▶ Document excerpt:
---*---

SRINAGAR: With a heavy deployment of troops and curbs on public movement, Indian forces kept a tight lid on potential protests in occupied Kashmir on Wednesday, the first anniversary of the revocation of its semi-autonomous status.
Local politicians were not permitted outside their homes, most likely to prevent them from calling street demonstrations or even from holding meetings, in the strictest lockdown seen in months.
Last August, Indian Prime Minister Narendra Modi’s government stripped Jammu and Kashmir state of its special rights and split it into two federally administered territories.
“One year later the authorities are still too afraid to allow us to meet, much less carry out any normal political activity,” former chief minister of the India-held state Omar Abdullah said on Twitter.
Former CM, Amnesty International assail the authorities
“This fear speaks volumes about the true situation on the ground in Kashmir.”
Modi’s move last year was accompanied by a total communication blackout and mass detentions. Some rights groups have been critical of the Indian government’s handling of the disputed Himalayan region, particularly the ongoing internet curbs.
“This has been compounded by a censored media, continuing detention of political leaders, arbitrary restrictions due to the pandemic with little to no redressal,” Amnesty International said in a statement on Wednesday.

---*---

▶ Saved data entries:

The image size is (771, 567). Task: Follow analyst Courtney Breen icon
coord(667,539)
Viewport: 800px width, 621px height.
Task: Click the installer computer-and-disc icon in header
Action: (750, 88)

---*---

▶ Instructions:
1 > In the Kashmir news report, what did Modi's government do to Jammu and Kashmir state last August?
2 > Return the part of the Kashmir news report that opens with the words containing "Last August, Indian" and closes with "said on Twitter.".

▶ Responses per task:
1 > It stripped the state of its special rights and split it into two federally administered territories.

2 >
Last August, Indian Prime Minister Narendra Modi’s government stripped Jammu and Kashmir state of its special rights and split it into two federally administered territories.
“One year later the authorities are still too afraid to allow us to meet, much less carry out any normal political activity,” former chief minister of the India-held state Omar Abdullah said on Twitter.